Está marcada para o dia 9 de agosto a primeira rodada de negociações específicas da campanha salarial 2012 dos funcionários da Caixa Econômica Federal. Representantes dos bancários e da empresa se reunirão em Brasília para discutir os temas saúde do trabalhador e Saúde Caixa. Em seguida será realizada a segunda rodada, no dia 17 de agosto.

O calendário foi definido durante reunião de mesa de negociações permanentes ocorrida nessa segunda-feira, dia 30 de julho, em Brasília. Ficou decidido que as negociações específicas teriam de ser realizadas no mesmo período em que acontece a mesa unificada da Federação Nacional dos Bancos (Fenaban). Outras datas ainda serão agendadas de acordo com o andamento da campanha salarial.
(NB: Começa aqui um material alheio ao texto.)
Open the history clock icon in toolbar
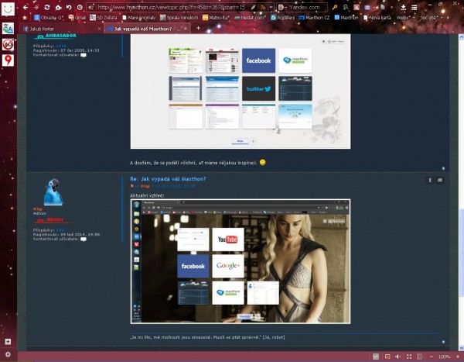This screenshot has width=464, height=362. [x=80, y=6]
Além da definição do calendário de negociações, a reunião tratou de importantes assuntos que têm afetado diretamente os funcionários da Caixa. Confira o que foi discutido:

GT Saúde
O Saúde Caixa tem sofrido alterações indevidas que ferem o Acordo Coletivo de Trabalho (ACT). Um exemplo dessas modificações inadequadas é a inclusão da regra de tempo mínimo para titularidade no plano do aposentado, que passa a ser de no mínimo 10 anos. Há um equívoco nisso, pois o ACT não prevê nenhuma restrição para a manutenção do direito ao empregado que se aposente em efetivo exercício.

 

Outra novidade, que também fere o acordo, é o item que diz que, no caso de funcionários casados em que ambos sejam empregados da Caixa, o titular deverá ser o de maior salário. Esse problema foi abordado na última reunião do GT, nos dias 28 e 29 de junho, em Porto Alegre, ocasião em que a Caixa ficou de verificar as irregularidades denunciadas. Mas, até o momento, não houve uma nova edição do normativo revogando esses dispositivos ilegais.
Substituição de empregados

A Caixa não vem permitindo a substituição do empregado que sair de férias ou se ausentar em unidades com dois assistentes de negócios. O resultado disso é o aumento na sobrecarga de trabalho que já é elevada.

Ranking por equipes

Os empregados vêm sendo expostos a situações de assédio moral em decorrência da estratégia de alguns gestores do “ranking de empregados”. Em muitas agências existem até as chamadas “galerias de notáveis”, com tabela de valores de venda de produtos.

 

Pressionada pela cobrança de providências para resolver esse tipo de problema, a Caixa informou que o ranqueamento não faz parte de sua diretriz administrativa, afirmando tratar-se, muitas vezes, de exageros por parte de alguns gestores.

Retaguarda nas unidades

Os funcionários estão enfrentando rotinas inadequadas e excesso de trabalho. Há casos de empregados, como os tesoureiros, que trabalham além de sua jornada, abrindo e fechando agências.

 

A Caixa reconheceu a carência de pessoal. As contratações, por exemplo, não ocorreram em quantidade suficiente para suprir sequer as 418 vagas com as quais a empresa havia se comprometido. A meta era de completar essas contratações até junho deste ano, prazo que não foi cumprido.